The sources below were used throughout this project. Each one contributed something different to the overall understanding of the Boston Massacre and its place in American history. The primary sources include documents and images created at the time of the event. The secondary sources are works of historical scholarship that helped place the massacre in its broader context.

Each entry includes a citation in MLA format followed by an annotation explaining what the source covers, how it was used in this project, and why it was a valuable addition to the research.

Primary Sources

Primary Sources

Three firsthand and contemporary documents

Primary Source

"Adams Papers Digital Edition." Adams Papers Digital Edition, Massachusetts Historical Society, www.masshist.org. Accessed 20 May 2026.

This source contains the trial transcripts and legal arguments from the 1770 soldiers’ trial, which John Adams defended. It provided firsthand legal language and courtroom testimony that showed how colonial society handled the question of justice after a violent and politically charged event. Reading the actual proceedings makes it clear just how hard Adams worked to give the soldiers a real defense, even knowing how unpopular it would be. The courtroom language is formal, but the tension underneath it is easy to feel.

Primary Source

"MHS Collections Online: A Short Narrative of the Horrid Massacre in Boston." Massachusetts Historical Society, www.masshist.org. Accessed 20 May 2026.

This pamphlet was put together by a Boston committee just days after the massacre and distributed throughout the colonies. It collected depositions from witnesses and presented the events entirely from the Patriot point of view. Reading it was useful for understanding how Patriot leaders framed the killings as a deliberate attack on innocent citizens. The language is dramatic and one-sided on purpose, because its goal was to make people angry, not to give a balanced account. Comparing it to the trial testimony shows how selectively the evidence was chosen.

Primary Source

Revere, Paul. "The Bloody Massacre Perpetrated in King Street Boston on March 5th 1770 by a Party of the 29th Regt." Library of Congress, www.loc.gov. Accessed 20 May 2026.

Revere’s engraving became the most widely circulated image of the massacre and one of the most effective pieces of political propaganda in American history. Looking at it carefully, and then comparing it to actual eyewitness testimony, shows exactly how it distorts what happened. The soldiers stand in a neat line. The crowd is orderly and passive. The building is labeled "Butcher’s Hall." None of these details are accurate, but that is the point. The image was not meant to inform; it was meant to outrage. It did its job.

Secondary Sources

Secondary Sources

Three works of historical scholarship and reference

Secondary Source

Wikipedia Contributors. "The Glorious Cause: The American Revolution, 1763–1789." Wikipedia, Wikimedia Foundation, 13 Oct. 2025, en.wikipedia.org.

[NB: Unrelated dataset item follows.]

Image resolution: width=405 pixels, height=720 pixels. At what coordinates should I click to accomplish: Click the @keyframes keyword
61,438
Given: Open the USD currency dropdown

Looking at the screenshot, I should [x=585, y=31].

Middlekauff’s history of the Revolution helped put the massacre in a broader context. The causes section of this project drew heavily on the background it provided about the Townshend Acts and the reasons Parliament kept taxing the colonies. Without that wider picture of the imperial crisis, the massacre risks looking like an isolated incident rather than one moment in a long pattern of conflict. The book is detailed but readable, and it takes the political disputes seriously without reducing them to simple good-vs-evil storytelling.

Secondary Source

National Park Service. "Boston Massacre (U.S. National Park Service)." NPS.gov, National Park Service, 4 Apr. 2024, www.nps.gov/articles/000/boston-massacre.htm and www.nps.gov/bost.

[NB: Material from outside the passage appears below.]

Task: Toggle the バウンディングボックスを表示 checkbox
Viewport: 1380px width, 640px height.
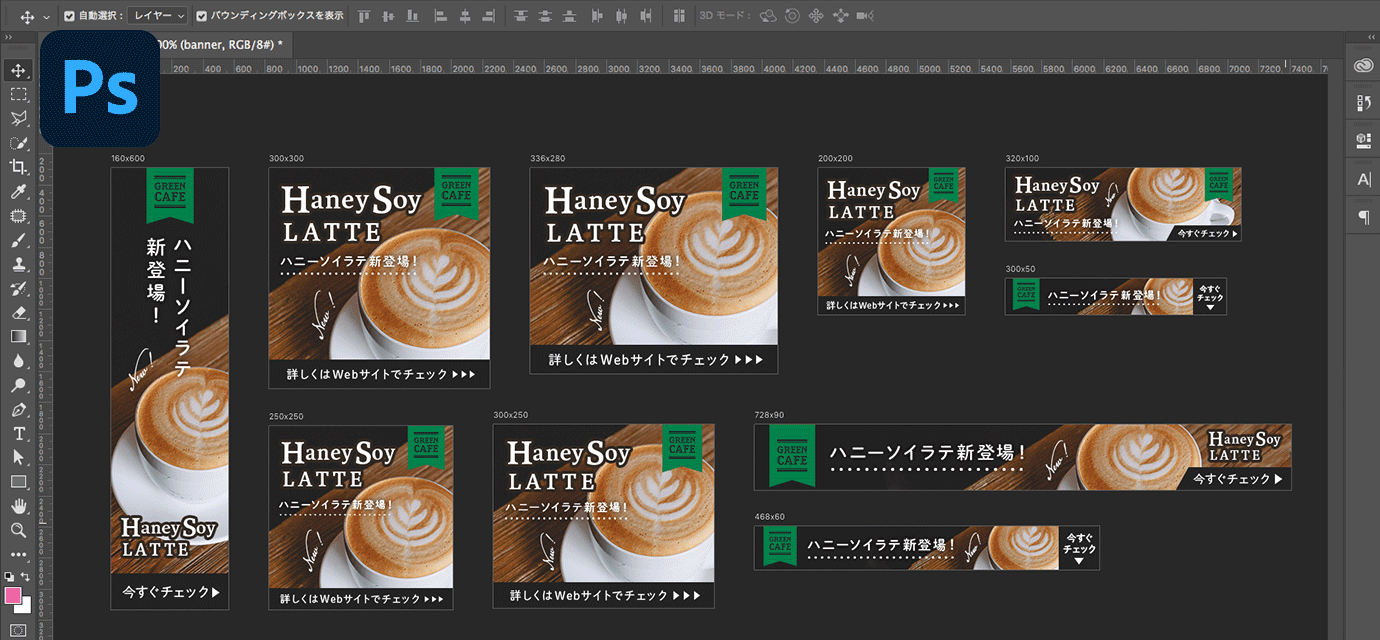Action: [202, 16]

This National Park Service overview provided a reliable starting point for researching the event. It covers the basic facts clearly and without political bias, which made it useful for checking dates and details against more opinionated sources. The NPS site is written for a general audience, so it is easy to understand and does not require background knowledge to follow. It served as a useful reference point throughout the project whenever a more specialized source made a claim that needed verification.

Secondary Source

Squaire, Marsha. "Liberty Tree: Ordinary People and the American Revolution." Brooklyn Public Library, discover.bklynlibrary.org. Accessed 20 May 2026.

Alfred Young’s book focuses on the working-class people who made up the colonial resistance movement, particularly in Boston. It was valuable for understanding who was actually present on King Street the night of the massacre. The victims were not politicians or wealthy merchants. They were a sailor who had escaped slavery, a ropemaker, a young apprentice, and an immigrant laborer. Young explains why those people had such personal reasons to resent the soldiers, because the soldiers were competing with them for the same jobs. That detail makes the conflict feel real in a way that a purely political history does not.